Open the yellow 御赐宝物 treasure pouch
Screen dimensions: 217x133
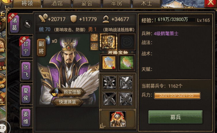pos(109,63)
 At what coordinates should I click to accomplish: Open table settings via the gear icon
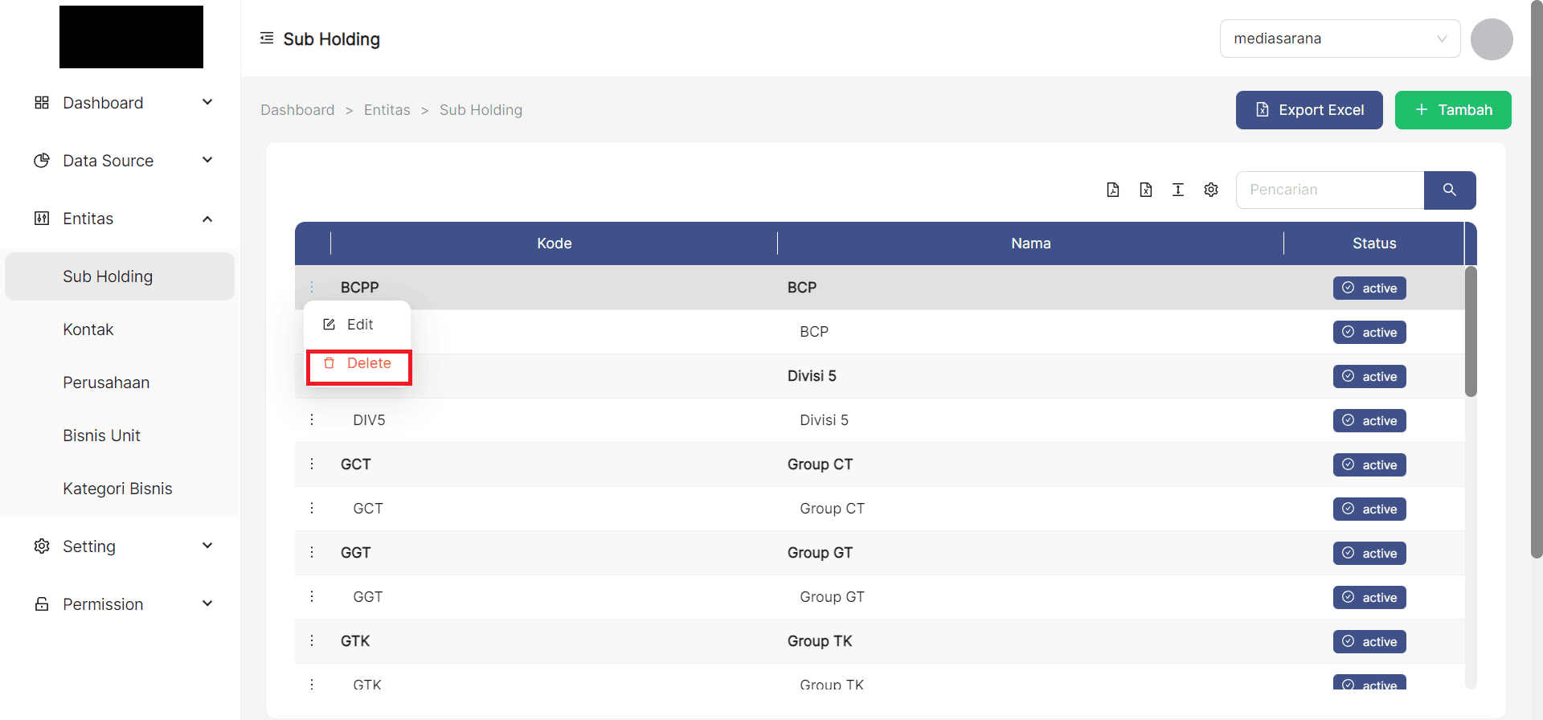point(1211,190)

- [What is being asked]
Rewrite the items above, replacing every "Open" with "Select" and keeping everything else unchanged. Leave out the pictures.

- [Task answer]
Select the yellow 御赐宝物 treasure pouch
Screen dimensions: 217x133
pos(109,63)
 At what coordinates should I click to accomplish: Select table settings via the gear icon
point(1211,190)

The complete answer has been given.